Overall level of genomic DNA methylation was measured using bisulfite pyrosequencing at three CpG sites (CpG1, CpG2, CpG3) of the Long Interspersed Nucleotide Element-1 (LINE-1) sequences in short-term CM cultures from 42 stage IIIC patients. The impact of LINE-1 methylation on overall survival (OS) was assessed using Cox regression and Kaplan-Meier analysis.

Results

Hypomethylation (i.e., methylation below median) at CpG2 and CpG3 sites significantly associated with improved prognosis of CM, CpG3 showing the strongest association. Patients with hypomethylated CpG3 had increased OS (P = 0.01, log-rank = 6.39) by Kaplan-Meyer analysis. Median OS of patients with hypomethylated or hypermethylated CpG3 were 31.9 and 11.5 months, respectively. The 5 year OS for patients with hypomethylated CpG3 was 48% compared to 7% for patients with hypermethylated sequences.
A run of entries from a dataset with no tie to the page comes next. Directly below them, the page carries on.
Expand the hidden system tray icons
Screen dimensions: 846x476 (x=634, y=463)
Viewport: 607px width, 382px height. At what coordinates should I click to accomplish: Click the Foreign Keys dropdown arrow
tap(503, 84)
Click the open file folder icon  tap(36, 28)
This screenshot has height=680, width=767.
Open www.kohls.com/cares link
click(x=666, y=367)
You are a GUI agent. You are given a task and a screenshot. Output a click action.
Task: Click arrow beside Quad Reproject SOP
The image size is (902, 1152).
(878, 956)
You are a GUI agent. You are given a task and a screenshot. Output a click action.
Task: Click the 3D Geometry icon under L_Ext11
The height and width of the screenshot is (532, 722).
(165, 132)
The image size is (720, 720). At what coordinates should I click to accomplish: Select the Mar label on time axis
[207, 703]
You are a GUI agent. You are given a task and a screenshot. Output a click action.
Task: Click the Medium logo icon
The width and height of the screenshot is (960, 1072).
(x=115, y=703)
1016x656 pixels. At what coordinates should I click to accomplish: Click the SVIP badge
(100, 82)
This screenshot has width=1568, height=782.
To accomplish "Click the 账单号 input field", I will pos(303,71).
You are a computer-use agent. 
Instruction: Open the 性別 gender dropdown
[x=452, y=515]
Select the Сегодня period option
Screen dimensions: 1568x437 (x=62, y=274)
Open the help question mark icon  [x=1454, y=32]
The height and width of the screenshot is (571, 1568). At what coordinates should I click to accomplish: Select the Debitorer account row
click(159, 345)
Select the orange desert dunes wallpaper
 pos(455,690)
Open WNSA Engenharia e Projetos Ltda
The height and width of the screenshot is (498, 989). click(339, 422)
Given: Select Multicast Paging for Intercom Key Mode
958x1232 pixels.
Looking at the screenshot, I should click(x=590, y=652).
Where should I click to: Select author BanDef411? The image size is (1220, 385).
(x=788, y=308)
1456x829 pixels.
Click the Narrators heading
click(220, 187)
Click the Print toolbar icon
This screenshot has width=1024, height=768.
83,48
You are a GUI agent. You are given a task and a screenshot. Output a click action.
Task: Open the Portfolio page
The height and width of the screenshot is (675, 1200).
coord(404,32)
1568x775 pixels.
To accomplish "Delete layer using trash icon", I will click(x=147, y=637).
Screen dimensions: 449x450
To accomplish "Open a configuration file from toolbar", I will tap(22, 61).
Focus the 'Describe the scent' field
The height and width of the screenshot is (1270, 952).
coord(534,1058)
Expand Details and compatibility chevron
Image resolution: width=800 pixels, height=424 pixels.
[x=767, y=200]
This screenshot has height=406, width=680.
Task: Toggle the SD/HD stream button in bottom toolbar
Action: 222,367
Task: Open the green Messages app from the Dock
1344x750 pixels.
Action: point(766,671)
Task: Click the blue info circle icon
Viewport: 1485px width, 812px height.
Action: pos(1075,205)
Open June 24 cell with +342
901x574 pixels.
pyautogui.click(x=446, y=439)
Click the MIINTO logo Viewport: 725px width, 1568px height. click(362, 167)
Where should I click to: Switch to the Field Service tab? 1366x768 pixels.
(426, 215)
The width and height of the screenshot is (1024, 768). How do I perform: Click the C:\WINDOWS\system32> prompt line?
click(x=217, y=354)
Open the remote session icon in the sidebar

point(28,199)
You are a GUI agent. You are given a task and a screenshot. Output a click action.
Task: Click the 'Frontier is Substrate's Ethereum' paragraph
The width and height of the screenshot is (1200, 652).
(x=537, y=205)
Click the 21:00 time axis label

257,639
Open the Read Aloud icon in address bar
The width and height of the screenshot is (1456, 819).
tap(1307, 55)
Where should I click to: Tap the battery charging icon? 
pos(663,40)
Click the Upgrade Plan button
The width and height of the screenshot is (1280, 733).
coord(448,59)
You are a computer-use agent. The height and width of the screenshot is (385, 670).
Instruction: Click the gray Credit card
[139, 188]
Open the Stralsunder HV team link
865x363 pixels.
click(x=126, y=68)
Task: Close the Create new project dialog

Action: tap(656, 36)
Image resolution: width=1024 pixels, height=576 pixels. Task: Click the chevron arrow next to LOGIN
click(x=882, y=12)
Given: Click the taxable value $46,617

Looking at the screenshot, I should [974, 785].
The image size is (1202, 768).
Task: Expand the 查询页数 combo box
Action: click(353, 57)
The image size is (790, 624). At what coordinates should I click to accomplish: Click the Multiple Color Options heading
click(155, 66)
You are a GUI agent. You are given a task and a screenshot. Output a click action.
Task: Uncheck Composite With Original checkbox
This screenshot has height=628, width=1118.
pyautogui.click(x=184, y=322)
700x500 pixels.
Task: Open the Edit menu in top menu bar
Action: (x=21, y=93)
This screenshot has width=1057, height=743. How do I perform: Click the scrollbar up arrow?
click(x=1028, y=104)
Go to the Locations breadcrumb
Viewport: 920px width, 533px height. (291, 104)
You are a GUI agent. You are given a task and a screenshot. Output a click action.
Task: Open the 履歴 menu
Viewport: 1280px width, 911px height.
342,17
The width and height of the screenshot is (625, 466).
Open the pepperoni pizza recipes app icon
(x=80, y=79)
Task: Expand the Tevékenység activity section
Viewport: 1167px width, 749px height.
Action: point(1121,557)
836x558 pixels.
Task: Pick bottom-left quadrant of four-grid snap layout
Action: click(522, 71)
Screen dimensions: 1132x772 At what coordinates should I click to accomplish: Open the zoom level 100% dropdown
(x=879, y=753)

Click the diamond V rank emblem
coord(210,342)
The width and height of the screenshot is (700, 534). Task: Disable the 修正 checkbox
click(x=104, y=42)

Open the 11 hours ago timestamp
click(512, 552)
Among the variables examined by Cox regression analysis, LINE-1 methylation at CpG2 and CpG3 was the only predictor of OS (Hazard Ratio = 2.63, for hypermethylated CpG3; 95% Confidence Interval: 1.21-5.69; P = 0.01).

Conclusion

LINE-1 methylation is identified as a molecular marker of prognosis for CM patients in stage IIIC. Evaluation of LINE-1 promises to represent a key tool for driving the most appropriate clinical management of stage III CM patients.